Mrs. Justice Cockerill considered the wider implications of the State Immunity Act, confirming that it does not, by its nature, disapply English common law principles unless explicitly stated. Therefore, the traditionally held principles of English law, including issue estoppel, still apply to foreign states unless the Act specifically provides otherwise.

Civil Jurisdiction and Judgments Act

The court also dispensed with the Russian Federation’s arguments concerning the Civil Jurisdiction and Judgments Act, indicating no real prospect of success. The ruling underscores a clear understanding of how section 31 of the Civil Jurisdiction and Judgments Act interconnects with the analysis at hand and was properly considered, dismissing the Russian Federation’s interpretation.

Costs and Proportionality

The court discussed the principles related to costs and the proportionality of the payments on account, acknowledging the reputability of the solicitors involved but highlighting the need for detailed assessment, and consequently ordered a lower sum than that sought by the claimants.

Payment Difficulties

In considering the Russian Federation’s indicated difficulties in adhering to payment orders due to sanctions, Mrs. Justice Cockerill declined to adjust the order based on evidence submitted, stating the potential for future court adjustments if material difficulties are proven.

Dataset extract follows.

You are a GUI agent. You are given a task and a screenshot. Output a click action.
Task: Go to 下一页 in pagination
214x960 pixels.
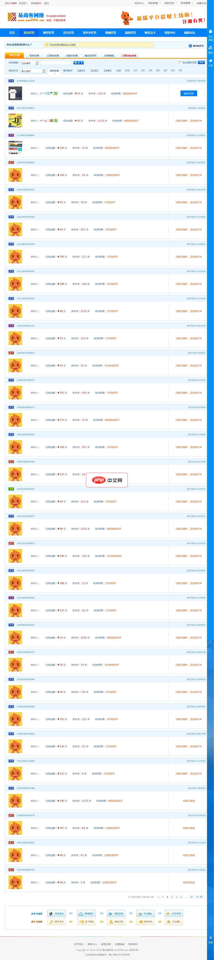(x=199, y=897)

Permission to appeal was refused on all grounds, with Mrs. Justice Cockerill firmly indicating no real prospect of success across the board. On the subject of costs, the court granted a payment on account of £1.5 million to the claimants, a reduction from the £1.8 million sought but an increase over the maximum of £550,000 suggested by the defendants.


The ruling in Hulley Enterprises Limited & Ors v The Russian Federation serves as a landmark decision in the confirmation of issue estoppel’s applicability to foreign states. The judgment reinforces the position that unless specifically legislated, the principles of English common law, including those of estoppel and state immunity, remain unimpeded by the State Immunity Act. Moreover, the handling of costs and payments stresses the significance of proportionality and reasoned judgment in the face of large claims and potential difficulties in payment due to international sanctions. This analysis will assist UK legal professionals in better understanding the intersection of issue estoppel, state immunity, and cost management principles when dealing with cases involving foreign states.